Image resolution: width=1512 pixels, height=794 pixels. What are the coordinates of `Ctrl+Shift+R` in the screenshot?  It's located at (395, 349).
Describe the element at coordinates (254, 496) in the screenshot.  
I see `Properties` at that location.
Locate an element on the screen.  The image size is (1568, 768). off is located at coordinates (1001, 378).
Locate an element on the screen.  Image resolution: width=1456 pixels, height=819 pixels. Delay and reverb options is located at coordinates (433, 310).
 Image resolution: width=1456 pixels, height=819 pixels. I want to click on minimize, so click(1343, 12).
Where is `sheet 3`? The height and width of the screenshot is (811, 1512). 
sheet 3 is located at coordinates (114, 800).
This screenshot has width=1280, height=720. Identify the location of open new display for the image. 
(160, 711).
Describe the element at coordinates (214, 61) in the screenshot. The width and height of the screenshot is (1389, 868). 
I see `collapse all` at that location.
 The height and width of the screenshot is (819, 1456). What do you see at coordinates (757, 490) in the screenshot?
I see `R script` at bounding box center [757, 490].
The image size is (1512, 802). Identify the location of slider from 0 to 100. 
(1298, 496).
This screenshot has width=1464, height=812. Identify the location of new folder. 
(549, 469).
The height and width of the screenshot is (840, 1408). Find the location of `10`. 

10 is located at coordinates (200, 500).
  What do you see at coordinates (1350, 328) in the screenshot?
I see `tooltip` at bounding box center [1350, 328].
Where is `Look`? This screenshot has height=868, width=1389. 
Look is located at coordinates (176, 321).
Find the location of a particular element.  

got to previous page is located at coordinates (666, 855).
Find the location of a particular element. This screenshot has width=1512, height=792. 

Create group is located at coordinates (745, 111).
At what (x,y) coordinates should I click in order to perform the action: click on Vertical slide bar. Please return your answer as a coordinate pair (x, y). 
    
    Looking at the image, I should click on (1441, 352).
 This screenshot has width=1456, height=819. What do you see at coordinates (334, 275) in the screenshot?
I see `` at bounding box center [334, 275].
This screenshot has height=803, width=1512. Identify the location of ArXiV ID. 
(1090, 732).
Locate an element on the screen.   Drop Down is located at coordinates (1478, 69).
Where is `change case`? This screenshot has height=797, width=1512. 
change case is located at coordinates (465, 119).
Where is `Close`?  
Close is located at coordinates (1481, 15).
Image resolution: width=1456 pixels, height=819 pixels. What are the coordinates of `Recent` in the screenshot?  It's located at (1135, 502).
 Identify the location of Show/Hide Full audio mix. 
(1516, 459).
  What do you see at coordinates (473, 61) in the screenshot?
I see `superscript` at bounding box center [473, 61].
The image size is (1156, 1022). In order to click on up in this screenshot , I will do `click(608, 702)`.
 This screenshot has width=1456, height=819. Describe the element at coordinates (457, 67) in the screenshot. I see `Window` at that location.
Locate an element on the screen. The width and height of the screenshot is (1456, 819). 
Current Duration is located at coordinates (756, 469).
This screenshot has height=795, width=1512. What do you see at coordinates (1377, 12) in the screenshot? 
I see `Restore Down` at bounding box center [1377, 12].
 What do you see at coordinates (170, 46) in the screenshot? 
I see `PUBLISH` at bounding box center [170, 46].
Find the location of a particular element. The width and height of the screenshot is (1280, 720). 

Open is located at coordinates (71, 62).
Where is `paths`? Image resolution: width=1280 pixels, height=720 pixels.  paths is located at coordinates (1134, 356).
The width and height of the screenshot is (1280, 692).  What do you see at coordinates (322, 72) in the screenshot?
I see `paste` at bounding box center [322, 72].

### YOUR TASK
Retype every line above verbatim, preserving spacing, punctuation, and line breaks.

### TASK OUTPUT
Image resolution: width=1512 pixels, height=794 pixels. What are the coordinates of `Ctrl+Shift+R` in the screenshot?  It's located at (395, 349).
Describe the element at coordinates (254, 496) in the screenshot.  
I see `Properties` at that location.
Locate an element on the screen.  The image size is (1568, 768). off is located at coordinates (1001, 378).
Locate an element on the screen.  Image resolution: width=1456 pixels, height=819 pixels. Delay and reverb options is located at coordinates (433, 310).
 Image resolution: width=1456 pixels, height=819 pixels. I want to click on minimize, so click(1343, 12).
Where is `sheet 3`? The height and width of the screenshot is (811, 1512). 
sheet 3 is located at coordinates (114, 800).
This screenshot has width=1280, height=720. Identify the location of open new display for the image. 
(160, 711).
Describe the element at coordinates (214, 61) in the screenshot. The width and height of the screenshot is (1389, 868). 
I see `collapse all` at that location.
 The height and width of the screenshot is (819, 1456). What do you see at coordinates (757, 490) in the screenshot?
I see `R script` at bounding box center [757, 490].
The image size is (1512, 802). Identify the location of slider from 0 to 100. 
(1298, 496).
This screenshot has width=1464, height=812. Identify the location of new folder. 
(549, 469).
The height and width of the screenshot is (840, 1408). Find the location of `10`. 

10 is located at coordinates (200, 500).
  What do you see at coordinates (1350, 328) in the screenshot?
I see `tooltip` at bounding box center [1350, 328].
Where is `Look`? This screenshot has height=868, width=1389. 
Look is located at coordinates (176, 321).
Find the location of a particular element.  

got to previous page is located at coordinates (666, 855).
Find the location of a particular element. This screenshot has width=1512, height=792. 

Create group is located at coordinates (745, 111).
At what (x,y) coordinates should I click in order to perform the action: click on Vertical slide bar. Please return your answer as a coordinate pair (x, y). 
    
    Looking at the image, I should click on (1441, 352).
 This screenshot has width=1456, height=819. What do you see at coordinates (334, 275) in the screenshot?
I see `` at bounding box center [334, 275].
This screenshot has height=803, width=1512. Identify the location of ArXiV ID. 
(1090, 732).
Locate an element on the screen.   Drop Down is located at coordinates (1478, 69).
Where is `change case`? This screenshot has height=797, width=1512. 
change case is located at coordinates (465, 119).
Where is `Close`?  
Close is located at coordinates (1481, 15).
Image resolution: width=1456 pixels, height=819 pixels. What are the coordinates of `Recent` in the screenshot?  It's located at (1135, 502).
 Identify the location of Show/Hide Full audio mix. 
(1516, 459).
  What do you see at coordinates (473, 61) in the screenshot?
I see `superscript` at bounding box center [473, 61].
The image size is (1156, 1022). In order to click on up in this screenshot , I will do `click(608, 702)`.
 This screenshot has width=1456, height=819. Describe the element at coordinates (457, 67) in the screenshot. I see `Window` at that location.
Locate an element on the screen. The width and height of the screenshot is (1456, 819). 
Current Duration is located at coordinates (756, 469).
This screenshot has height=795, width=1512. What do you see at coordinates (1377, 12) in the screenshot? 
I see `Restore Down` at bounding box center [1377, 12].
 What do you see at coordinates (170, 46) in the screenshot? 
I see `PUBLISH` at bounding box center [170, 46].
Find the location of a particular element. The width and height of the screenshot is (1280, 720). 

Open is located at coordinates (71, 62).
Where is `paths`? Image resolution: width=1280 pixels, height=720 pixels.  paths is located at coordinates (1134, 356).
The width and height of the screenshot is (1280, 692).  What do you see at coordinates (322, 72) in the screenshot?
I see `paste` at bounding box center [322, 72].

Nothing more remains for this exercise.